Radical homemaking, urban homesteading, sustainable living: whatever term you prefer... it is all exhausting in the end. I think I put in more hours now than when I was working full time at Fuller. But the work is meaningful and rewarding. A few days ago I finally realized that our home was truly a unit of production. We cook, garden, repair and reuse, research, create, barter and have begun to preserve a small amount of food. It feels really good to lessen our ties to the extractive economy. Really good.
It also is incredible to have my husband as a partner in all of this. Did I tell you, blog readers, that three months ago he, too, quit his full-time job? There were many reasons behind his decision to quit; all of them were noble (and if I could share them with you I'm certain you would agree but you will just have to take my word for it). I joke with him that he has "retired" at 36 years old and quickly put him to work, since I am the head of the home. (That of course, is a joke. We both aim to share responsibility and leadership in the home - it's just that some of us are better at it than others). :)

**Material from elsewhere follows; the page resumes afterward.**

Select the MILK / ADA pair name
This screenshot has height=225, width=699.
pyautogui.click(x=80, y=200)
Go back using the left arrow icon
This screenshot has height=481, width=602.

It might be surprising to some that there are persons willing to give up full-time jobs with great benefits and a salary that is more than enough for our needs but we have never been ones to operate within society's norms entirely. (To be fair, the decision was a lot easier to make because my husband has a rental property in Los Angeles that gives us $1000 per month for our use). Both my husband and I desire to create a life together that uses little and is rich in love, relationships, and meaning. We have both found that money and buying stuff doesn't really contribute to that goal as much as we'd like. And so we've chosen to make good on our words and begin to focus on the things that make life worth living.
It's been three months since we've met this task head on and the result is even better than I expected. It's not all peaches and cream, this is certain, but I can count on one hand the number of times I wished one of us was back at work, receiving a more substantial income. I could not count on one hundred hands the number of times I felt thankful that we made this decision.